Problem to work on: All of the records should be given again verbatim.

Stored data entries
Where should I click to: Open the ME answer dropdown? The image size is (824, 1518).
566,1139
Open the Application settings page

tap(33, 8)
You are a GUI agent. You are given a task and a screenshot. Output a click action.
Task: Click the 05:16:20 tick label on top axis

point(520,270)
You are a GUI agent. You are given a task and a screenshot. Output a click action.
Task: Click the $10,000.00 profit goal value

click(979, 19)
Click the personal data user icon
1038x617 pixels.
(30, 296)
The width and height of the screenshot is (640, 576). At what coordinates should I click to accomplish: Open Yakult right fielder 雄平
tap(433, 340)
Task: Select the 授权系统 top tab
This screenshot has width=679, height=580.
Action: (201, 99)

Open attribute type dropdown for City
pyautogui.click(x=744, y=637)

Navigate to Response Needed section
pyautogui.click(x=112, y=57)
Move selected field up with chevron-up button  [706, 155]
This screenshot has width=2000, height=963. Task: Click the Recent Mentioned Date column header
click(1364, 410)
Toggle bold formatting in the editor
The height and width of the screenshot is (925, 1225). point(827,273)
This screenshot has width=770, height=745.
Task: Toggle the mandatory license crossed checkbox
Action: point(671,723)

Response below:
Where should I click to: Open the ME answer dropdown? The image size is (824, 1518).
566,1139
Open the Application settings page

tap(33, 8)
You are a GUI agent. You are given a task and a screenshot. Output a click action.
Task: Click the 05:16:20 tick label on top axis

point(520,270)
You are a GUI agent. You are given a task and a screenshot. Output a click action.
Task: Click the $10,000.00 profit goal value

click(979, 19)
Click the personal data user icon
1038x617 pixels.
(30, 296)
The width and height of the screenshot is (640, 576). At what coordinates should I click to accomplish: Open Yakult right fielder 雄平
tap(433, 340)
Task: Select the 授权系统 top tab
This screenshot has width=679, height=580.
Action: (201, 99)

Open attribute type dropdown for City
pyautogui.click(x=744, y=637)

Navigate to Response Needed section
pyautogui.click(x=112, y=57)
Move selected field up with chevron-up button  [706, 155]
This screenshot has width=2000, height=963. Task: Click the Recent Mentioned Date column header
click(1364, 410)
Toggle bold formatting in the editor
The height and width of the screenshot is (925, 1225). point(827,273)
This screenshot has width=770, height=745.
Task: Toggle the mandatory license crossed checkbox
Action: point(671,723)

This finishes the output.